What has Karen Quinlan taught us?
I was surprised by Lorell’s identifying June 11, 2009 as the 24th anniversary of Karen Quinlan’s death, nearly 10 years after being weaned from the respirator.
That news reminded me of being young—and still teaching—and how I used the “Matter of Quinlan. Supreme Court of New Jersey 1976” when I taught ethics. I wanted the students to see the best arguments on issues, whether pro or con—and this case was the best example of legal reasoning, supported by good philosophical distinctions, that I could find for end-of-life issues.
I hope the students all memorized this “holding”: “The State’s interest to maintain life weaken, and a patient’s right of privacy grows, as the degree of bodily invasion increases and as prognosis dims.” I think that’s brilliant—and I hope I said it often enough that it drilled a hole in their heads.

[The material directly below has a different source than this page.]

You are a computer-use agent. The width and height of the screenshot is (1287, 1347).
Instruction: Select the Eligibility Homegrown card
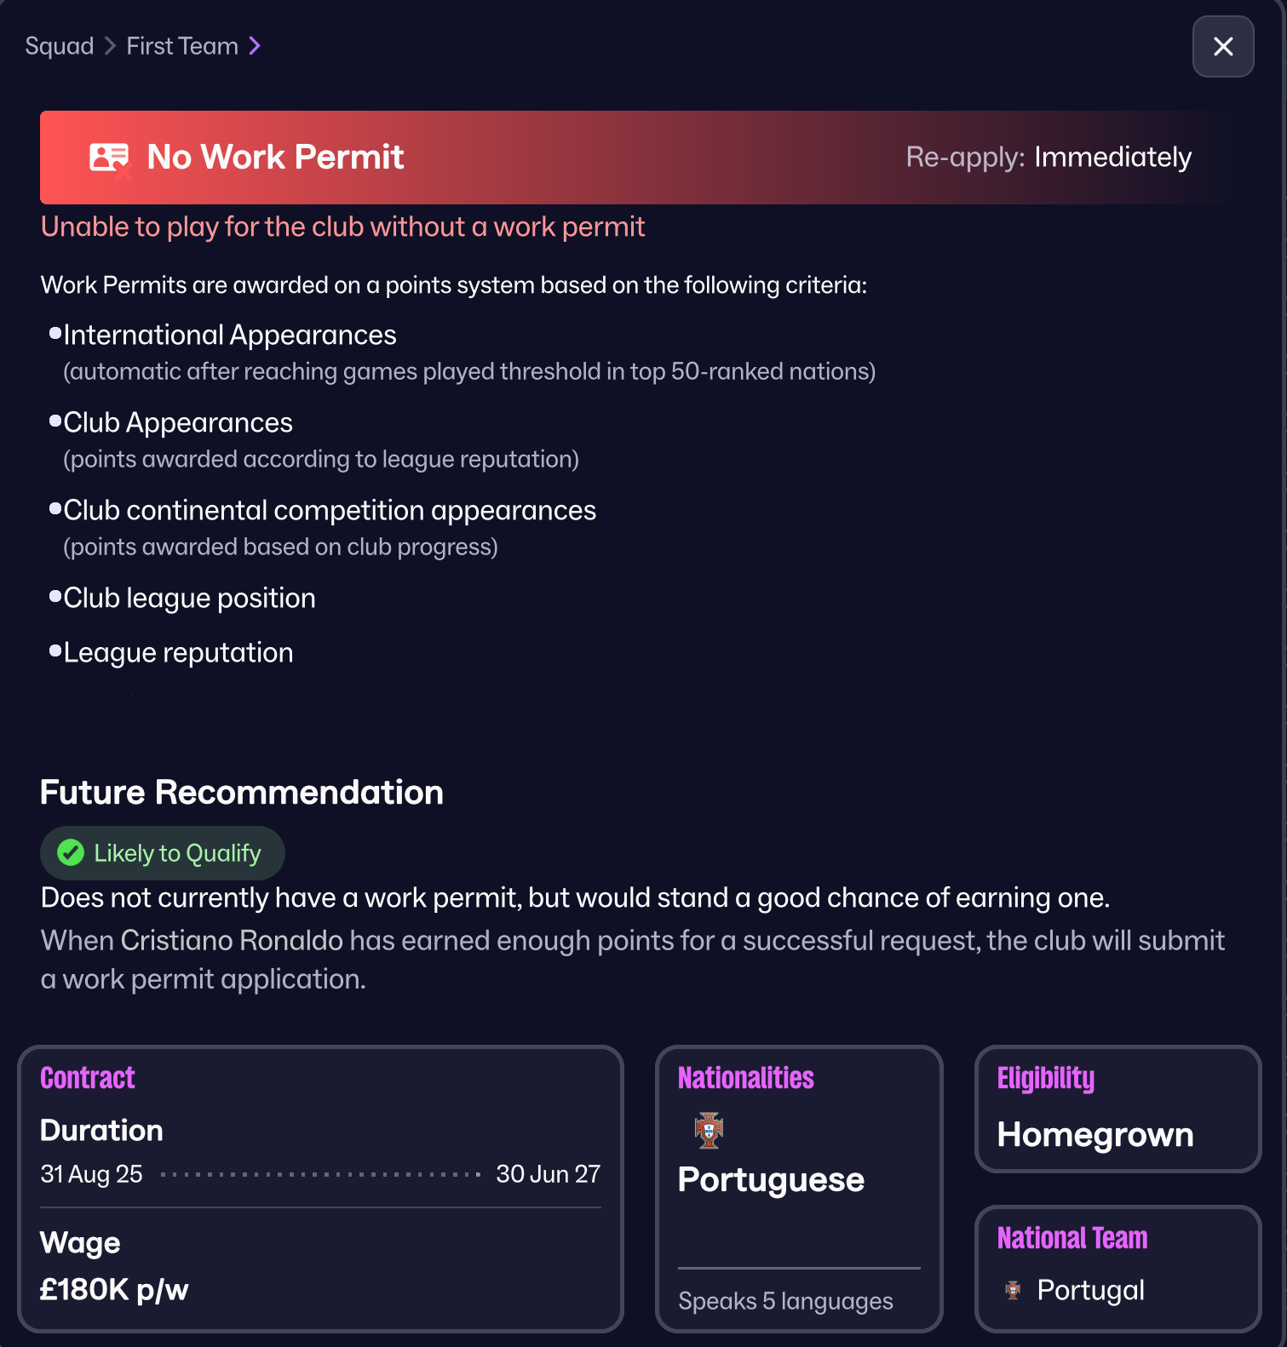(x=1117, y=1109)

Using the ordinary/extraordinary means distinction and the distinction between direct killing and allowing to die, the Supreme Court Justices declared 7-0 “. . .upon the concurrence of the guardian and family of Karen, should the responsible attending physicians conclude that there is no reasonable possibility of Karen’s ever emerging from her present comatose condition to a cognitive, sapient state and that the life-support apparatus now being administered to Karen should be discontinued, they shall consult with the hospital ‘Ethics Committee’. . . .”
I wonder how long it took the hospital to get an “Ethics Committee” up and running!!
So many years later—so many trips to the courtroom. But I hope that responsible advance care planning has eliminated many other such trips.